WHAT YOU WILL DO: Quote the records verbatim from the line containing "Screen dimensions: 990x700" up to and including their final line, and leave the pictures out of your answer.

## begin ROWS

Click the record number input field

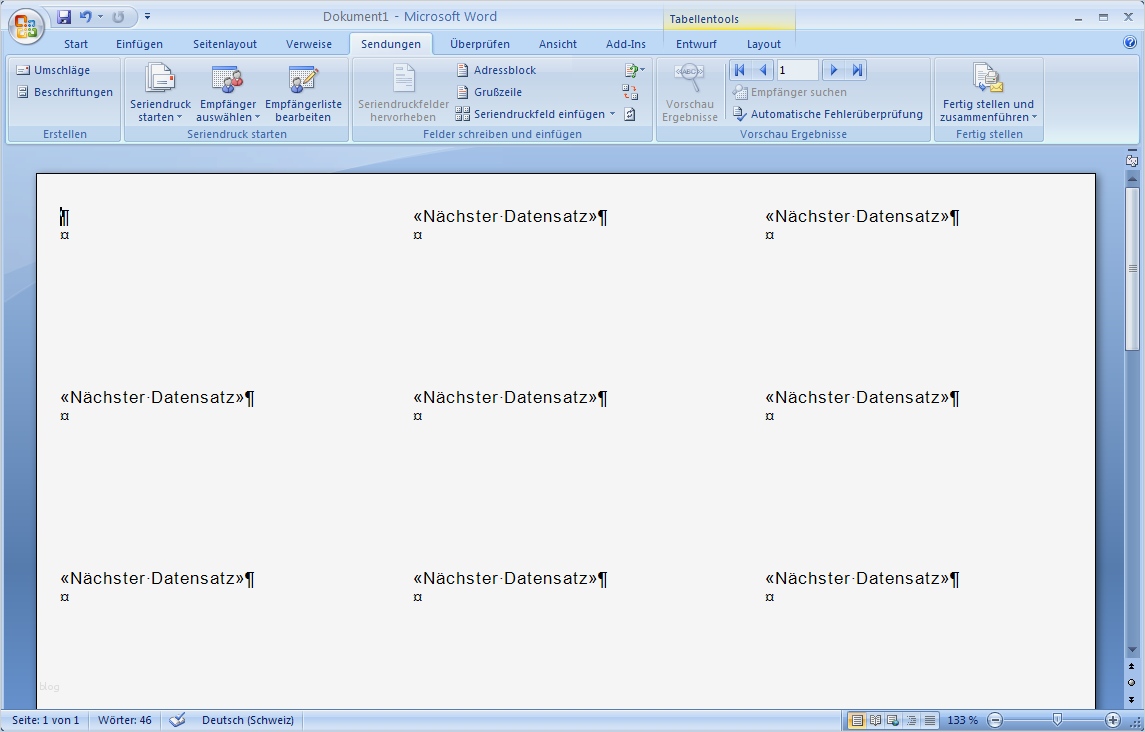797,69
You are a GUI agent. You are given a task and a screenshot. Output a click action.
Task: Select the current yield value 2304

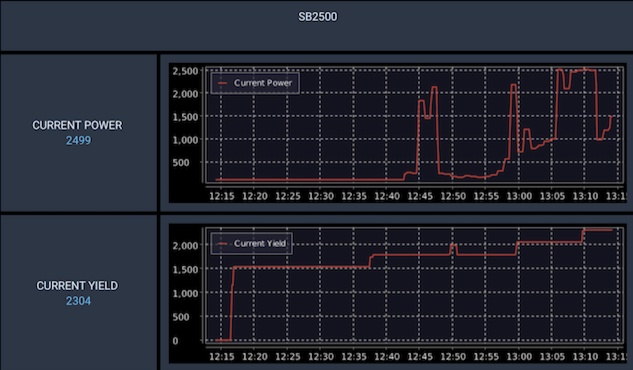pos(78,301)
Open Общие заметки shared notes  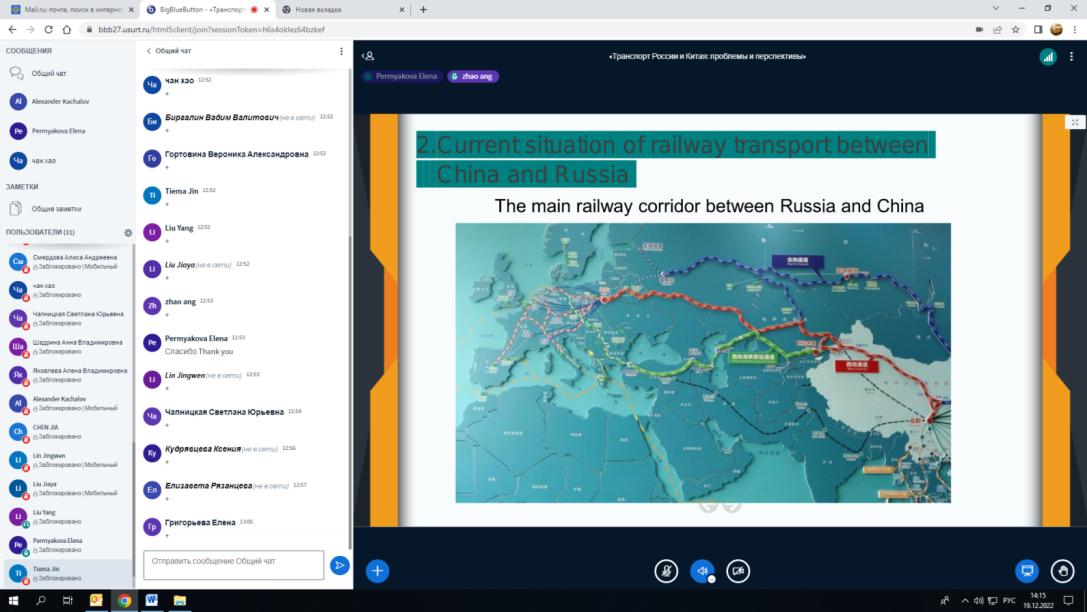56,209
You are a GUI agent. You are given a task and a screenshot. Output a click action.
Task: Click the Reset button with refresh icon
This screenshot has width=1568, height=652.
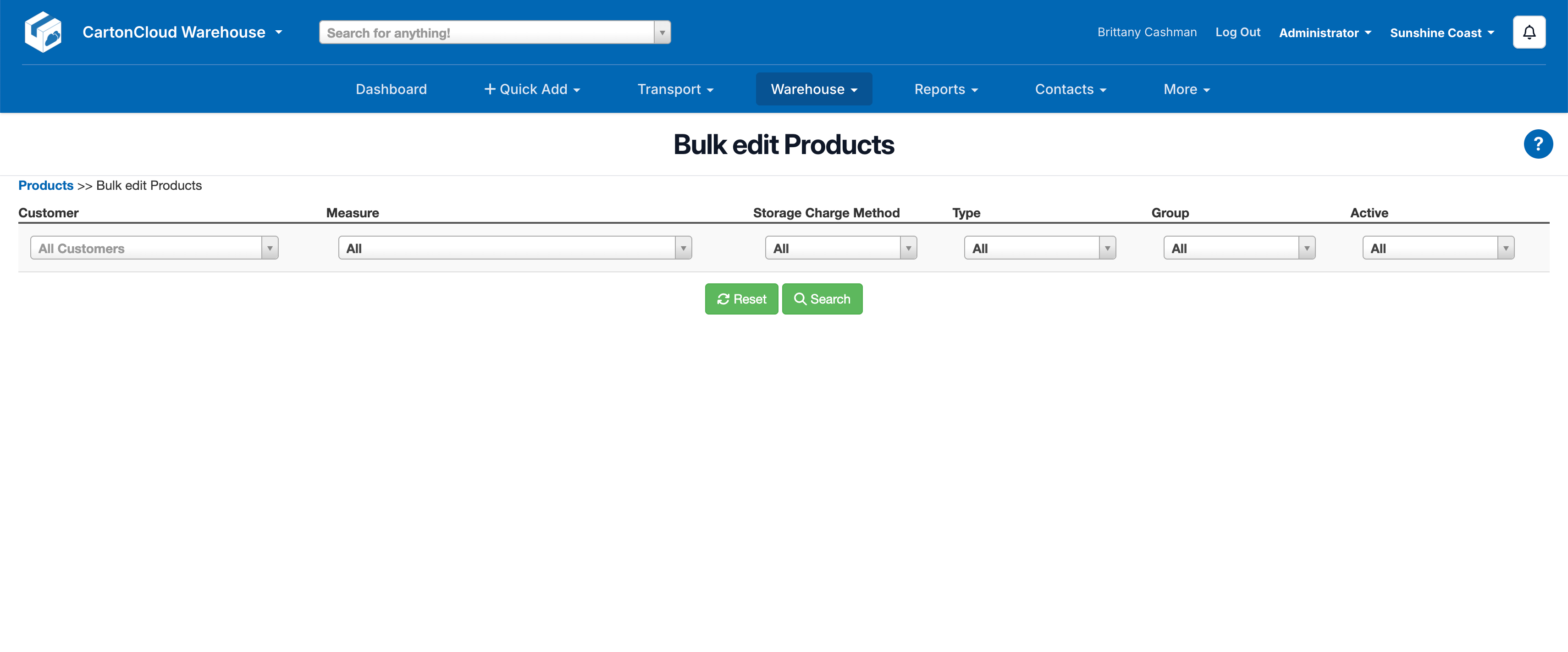pos(741,299)
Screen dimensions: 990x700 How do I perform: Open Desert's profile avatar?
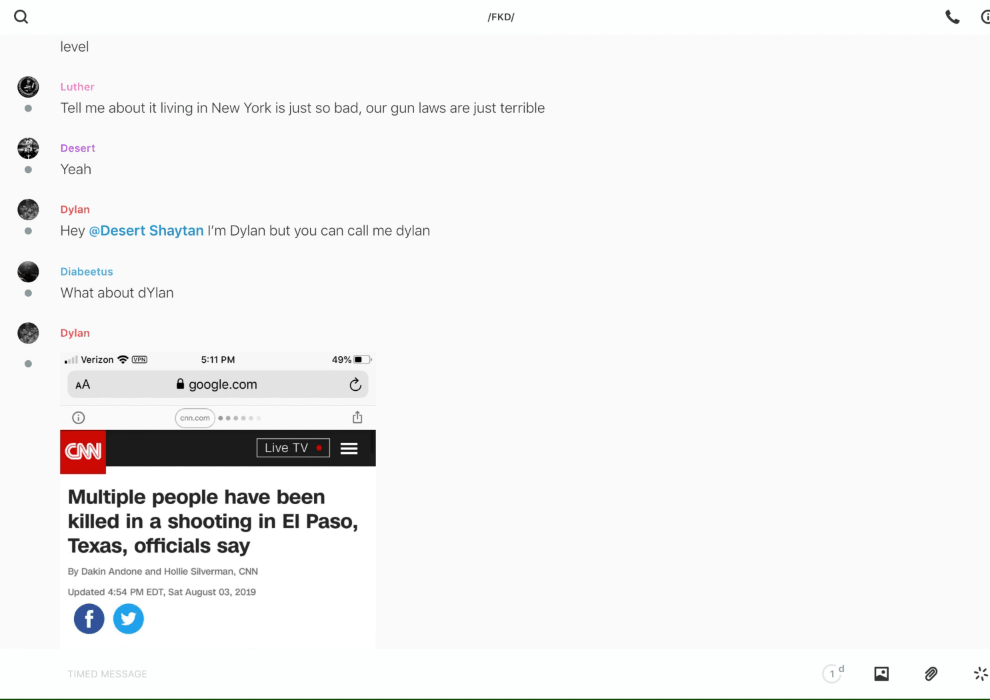28,149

## end ROWS

OUTPUT FOR THIS EXERCISE:
Screen dimensions: 990x700 How do I perform: Open Desert's profile avatar?
28,149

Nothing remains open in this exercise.